Resolved Disk Server Issues
  • GDSS713 (CMSDisk - D1T0) crashed on the morning of Thursday 30th May. It was returned to service the following morning (31st May). No hardware faults were found during testing.
Current operational status and issues
  • Following the failure of the UPS/Generator load test on 4th June we are currently running without generator backup.
  • The uplink to the UKLight Router is running on a single 10Gbit link, rather than a pair of such links.
  • The problem LHCb jobs failing due to long job set-up times remains and investigations continue. Recent updates to the CVMFS clients have improved the situation for Atlas.
  • The testing of FTS3 is continuing. (This runs in parallel with our existing FTS2 service).
  • We are participating in xrootd federated access tests for Atlas.
  • Test batch queue with five SL6/EMI-2 worker nodes and own CE in place.
Ongoing Disk Server Issues
  • None
Notable Changes made this last week
  • On Thursday (6th June) the Atlas 3D database ("Ogma") was unavailable for around 90 minutes while a re-configuration of the Oracle voting disk was made.
  • Work has been ongoing testing newer versions of CVMFS to investigate the job set-up problems.
Declared in the GOC DB
  • None.
Advanced warning for other interventions
The following items are being discussed and are still to be formally scheduled and announced.
  • Following on from the failure of the UPS/Generator load test a failed battery on a control board needs to be replaced. Once that has been done the test will be re-scheduled.
  • Re-establishing the paired (2*10Gbit) link to the UKLight router. (Aiming to do in next weeks).
  • The problem reported last week following the upgrade of the non-Tier1 'facilities' Castor instance to version 2.1.13 is now understood and fixed.
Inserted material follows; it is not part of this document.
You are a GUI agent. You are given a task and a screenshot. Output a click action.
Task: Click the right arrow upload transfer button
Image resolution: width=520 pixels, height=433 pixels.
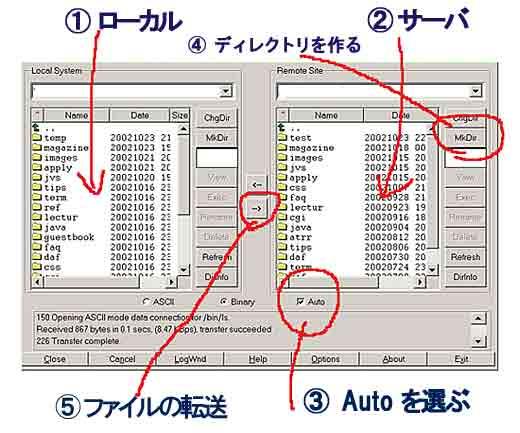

We will continue to monitor this closely ahead of re-scheduling the upgrade of Tier1 Castor instances.

Listing by category:

  • Databases:
    • Switch LFC/FTS/3D to new Database Infrastructure.
  • Castor:
    • Upgrade to version 2.1.13
  • Networking:
    • Single link to UKLight Router to be restored as paired (2*10Gbit) link.
    • Update core Tier1 network and change connection to site and OPN including:
      • Install new Routing layer for Tier1
      • Change the way the Tier1 connects to the RAL network.
      • These changes will lead to the removal of the UKLight Router.
  • Grid Services
    • Testing of alternative batch systems (SLURM, Condor) along with ARC-CEs and SL6 Worker Nodes.
    • Upgrade of one remaining EMI-1 component (UI) being planned.
  • Fabric
    • One of the disk arrays hosting the FTS, LFC & Atlas 3D databases is showing a fault and an intervention is required.
  • Infrastructure:
    • A 2-day maintenance is being planned sometime in October or November for the following. This is expected to require around a half day outage of power to the UPS room with castor & Batch down for the remaining 1.5 days as equipment is switched off in rotation for the tests.
      • Intervention required on the "Essential Power Board" & Remedial work on three (out of four) transformers.
      • Remedial work on the BMS (Building Management System) due to one its three modules being faulty.
      • Electrical safety check. This will require significant (most likely 2 days) downtime during which time the above infrastructure issues will also be addressed.
Entries in GOC DB starting between 29th May and 12th June 2013.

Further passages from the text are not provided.